▶ _WORK TO BE COMPLETED_
Turn the lines of the material below into a numbered list, dropping any blank lines, and leave the pictures out of your answer.

▶ _EXERCISE MATERIAL_
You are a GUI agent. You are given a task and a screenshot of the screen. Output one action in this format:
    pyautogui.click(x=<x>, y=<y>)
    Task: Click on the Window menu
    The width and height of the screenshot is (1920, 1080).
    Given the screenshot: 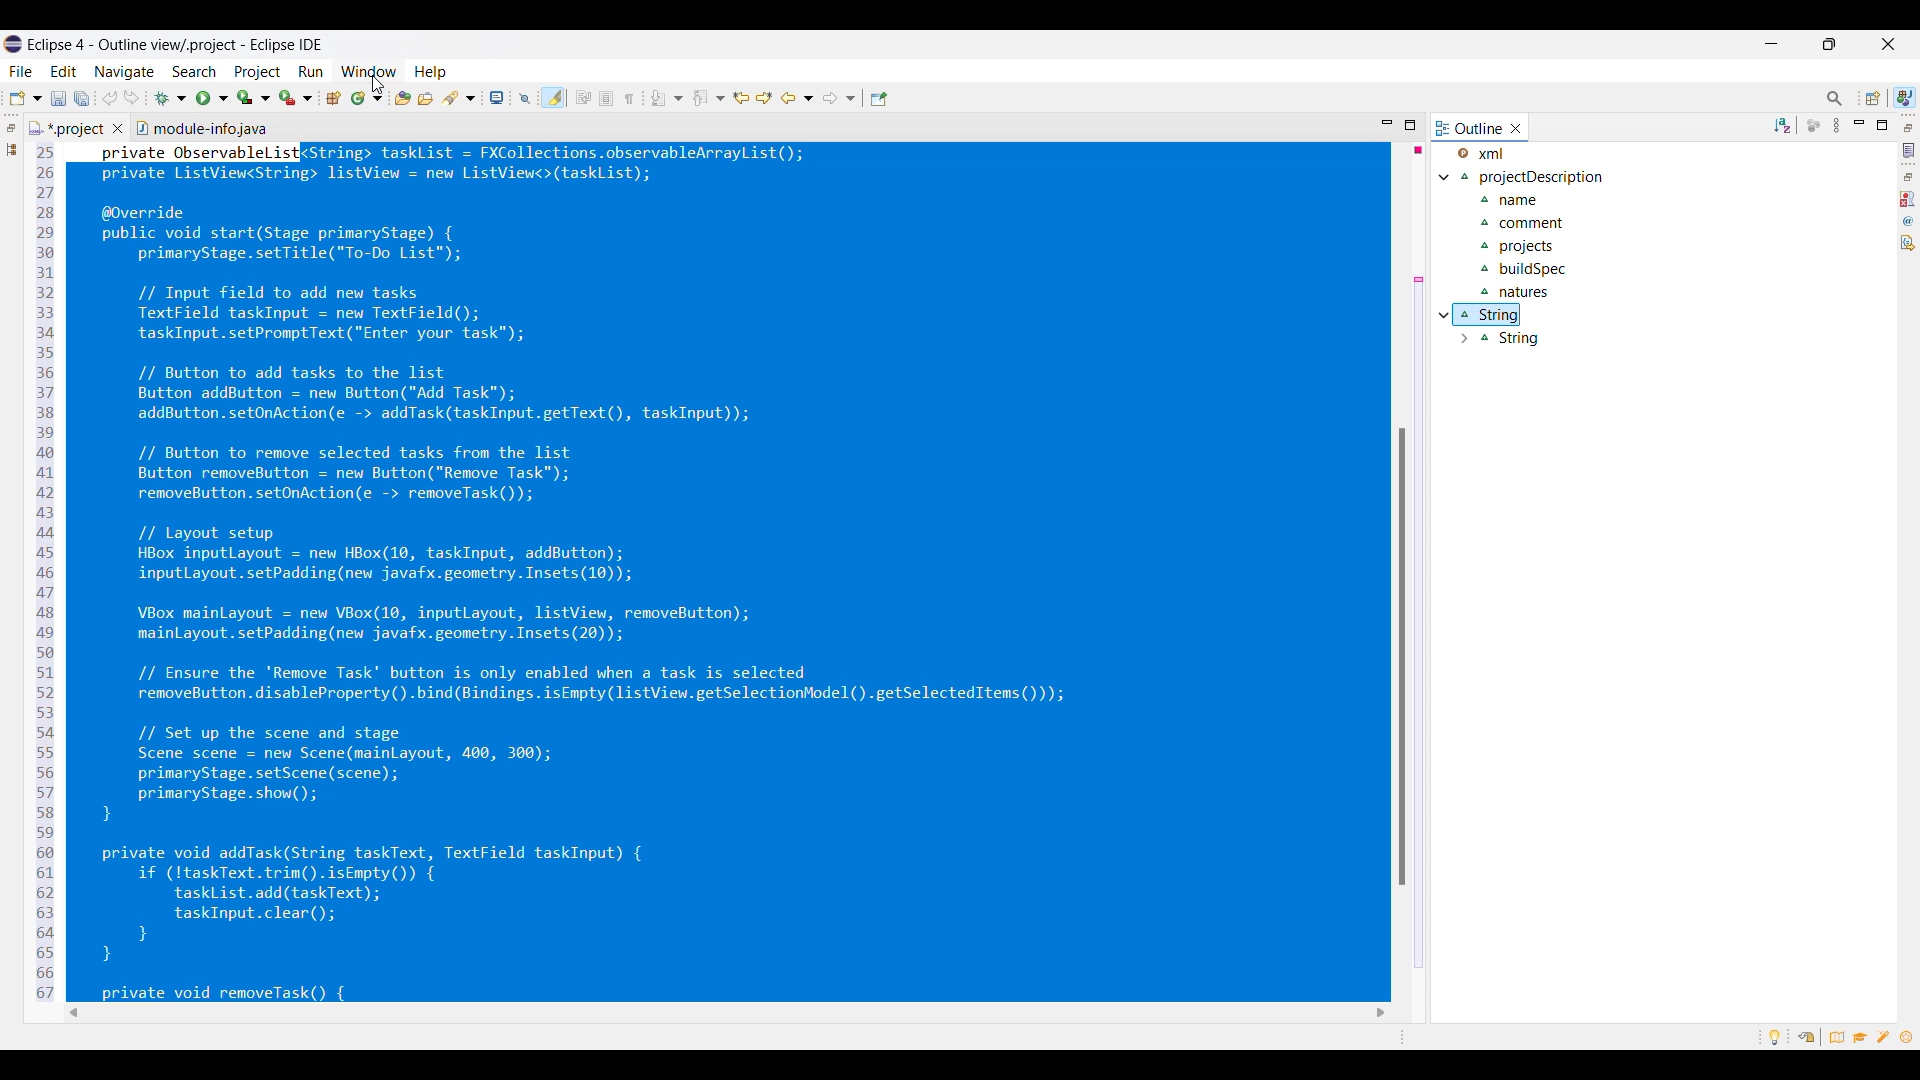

▶ _RESULT_
1. You are a GUI agent. You are given a task and a screenshot of the screen. Output one action in this format:
2.     pyautogui.click(x=<x>, y=<y>)
3.     Task: Click on the Window menu
4.     The width and height of the screenshot is (1920, 1080).
5.     Given the screenshot: 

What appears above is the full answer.